Two US senators have proposed a sharp rise in the tax that private equity firms have to pay.
Blackstone is one of the world's largest private equity firms
Funds should pay tax at the same level as other businesses, say Max Baucus and Charles Grassley - the two top members of the Senate Finance Committee.
Businesses in the US are taxed at a standard level of 35%, while partners in investment funds are taxed at 15%.
The proposal comes ahead of a $4bn flotation by Blackstone, the world's second-largest private equity firm.
"The nature of investment vehicles is changing right before our eyes and the tax code must keep up," the senators said.
"Creative new structures for investment vehicles may blur the lines for the tax treatment of income.
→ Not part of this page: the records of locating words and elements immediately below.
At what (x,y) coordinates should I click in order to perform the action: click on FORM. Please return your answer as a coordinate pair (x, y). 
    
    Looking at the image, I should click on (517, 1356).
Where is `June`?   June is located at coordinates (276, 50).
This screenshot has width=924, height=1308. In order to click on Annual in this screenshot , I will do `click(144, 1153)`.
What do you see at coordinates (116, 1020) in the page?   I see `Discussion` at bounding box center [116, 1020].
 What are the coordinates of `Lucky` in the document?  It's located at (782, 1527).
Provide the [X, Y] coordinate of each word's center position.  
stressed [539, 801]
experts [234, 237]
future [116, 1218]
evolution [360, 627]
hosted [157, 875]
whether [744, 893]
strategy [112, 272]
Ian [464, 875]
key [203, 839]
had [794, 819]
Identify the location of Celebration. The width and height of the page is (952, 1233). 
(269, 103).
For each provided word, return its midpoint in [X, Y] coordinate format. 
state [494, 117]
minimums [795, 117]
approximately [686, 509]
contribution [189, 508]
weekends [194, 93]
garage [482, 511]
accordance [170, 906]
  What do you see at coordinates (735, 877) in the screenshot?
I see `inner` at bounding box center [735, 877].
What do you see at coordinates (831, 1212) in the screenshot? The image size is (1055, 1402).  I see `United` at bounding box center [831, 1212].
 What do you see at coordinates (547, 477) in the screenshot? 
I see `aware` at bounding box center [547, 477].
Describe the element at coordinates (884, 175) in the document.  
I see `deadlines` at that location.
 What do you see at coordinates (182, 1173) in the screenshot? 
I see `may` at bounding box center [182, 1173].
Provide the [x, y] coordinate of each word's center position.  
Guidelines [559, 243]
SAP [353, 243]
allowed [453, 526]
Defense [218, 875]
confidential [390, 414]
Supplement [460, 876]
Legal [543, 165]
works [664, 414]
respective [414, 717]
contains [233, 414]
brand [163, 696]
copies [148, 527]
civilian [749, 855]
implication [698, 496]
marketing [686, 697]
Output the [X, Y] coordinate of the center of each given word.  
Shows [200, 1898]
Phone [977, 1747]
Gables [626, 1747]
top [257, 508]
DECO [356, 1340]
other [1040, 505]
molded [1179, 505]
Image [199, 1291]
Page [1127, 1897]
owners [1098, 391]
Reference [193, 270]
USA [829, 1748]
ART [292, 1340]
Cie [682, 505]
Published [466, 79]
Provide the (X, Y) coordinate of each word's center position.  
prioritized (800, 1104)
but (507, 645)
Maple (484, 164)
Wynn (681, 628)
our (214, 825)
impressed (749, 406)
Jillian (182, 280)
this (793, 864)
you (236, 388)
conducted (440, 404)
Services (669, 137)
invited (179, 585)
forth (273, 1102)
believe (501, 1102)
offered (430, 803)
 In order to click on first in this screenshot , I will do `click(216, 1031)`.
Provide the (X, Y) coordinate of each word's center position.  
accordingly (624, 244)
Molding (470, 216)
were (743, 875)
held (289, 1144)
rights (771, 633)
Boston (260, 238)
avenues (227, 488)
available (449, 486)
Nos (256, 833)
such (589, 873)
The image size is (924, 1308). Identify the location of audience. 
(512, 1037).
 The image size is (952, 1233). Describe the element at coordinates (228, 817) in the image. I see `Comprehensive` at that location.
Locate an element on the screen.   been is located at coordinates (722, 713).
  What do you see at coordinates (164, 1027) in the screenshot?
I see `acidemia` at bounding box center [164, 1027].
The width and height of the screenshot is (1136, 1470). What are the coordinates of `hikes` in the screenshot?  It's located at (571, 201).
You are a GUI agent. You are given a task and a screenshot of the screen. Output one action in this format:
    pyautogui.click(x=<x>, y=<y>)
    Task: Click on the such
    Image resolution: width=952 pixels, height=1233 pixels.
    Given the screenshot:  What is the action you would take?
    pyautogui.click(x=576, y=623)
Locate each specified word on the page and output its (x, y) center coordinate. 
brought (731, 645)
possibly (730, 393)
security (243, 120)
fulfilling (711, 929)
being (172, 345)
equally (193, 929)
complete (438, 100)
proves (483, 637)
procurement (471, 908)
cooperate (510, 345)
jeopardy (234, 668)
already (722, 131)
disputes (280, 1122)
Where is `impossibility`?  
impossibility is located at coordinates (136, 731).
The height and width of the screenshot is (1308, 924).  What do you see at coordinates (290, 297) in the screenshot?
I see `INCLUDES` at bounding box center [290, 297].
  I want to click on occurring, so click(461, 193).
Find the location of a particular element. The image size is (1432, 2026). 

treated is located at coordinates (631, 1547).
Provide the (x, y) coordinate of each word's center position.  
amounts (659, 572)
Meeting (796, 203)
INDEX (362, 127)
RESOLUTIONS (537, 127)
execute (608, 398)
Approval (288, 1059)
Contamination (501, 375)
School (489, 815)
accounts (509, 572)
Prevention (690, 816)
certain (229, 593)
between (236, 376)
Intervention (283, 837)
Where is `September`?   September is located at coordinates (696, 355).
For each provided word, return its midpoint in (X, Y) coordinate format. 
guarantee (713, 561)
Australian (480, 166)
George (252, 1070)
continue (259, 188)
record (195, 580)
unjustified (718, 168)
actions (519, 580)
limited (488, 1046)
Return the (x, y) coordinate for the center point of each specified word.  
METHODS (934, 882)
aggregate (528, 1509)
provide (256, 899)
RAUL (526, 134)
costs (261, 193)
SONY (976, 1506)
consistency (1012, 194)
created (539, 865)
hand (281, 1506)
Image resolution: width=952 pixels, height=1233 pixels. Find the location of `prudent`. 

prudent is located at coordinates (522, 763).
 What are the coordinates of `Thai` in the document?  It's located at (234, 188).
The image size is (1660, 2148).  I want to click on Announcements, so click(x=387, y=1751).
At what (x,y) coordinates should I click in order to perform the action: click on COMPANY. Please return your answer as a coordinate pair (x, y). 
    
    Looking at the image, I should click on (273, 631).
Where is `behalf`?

We must make the law clear and apply fairly, or risk the erosion of our corporate base."
According to the US constitution, tax legislation has to start in the House of Representatives - by standard practice, in the powerful Ways and Means Committee - rather than the Senate.
But the committee's chairman, Chuck Rangel, has already given his support.
"Together, our actions should put everyone on notice that Congress may act to address these outstanding issues," he said.
Private equity firms in the UK have also come under fire - with unions and MPs questioning the levels of tax that they pay.
Last week the head of one UK private equity group, SVG's Nick Ferguson, said the claims may have some justification, when he admitted that some of those running and investing in private equity were paying tax at a lower level than cleaners.
Blackstones expects will raise about $4bn by making just over 10% available to investors.
Shareholders will own a stake in the management company rather than the portfolio of companies in which it has invested.
Separately the Chinese government has agreed to pay $3bn (£1.5bn) for a 10% stake.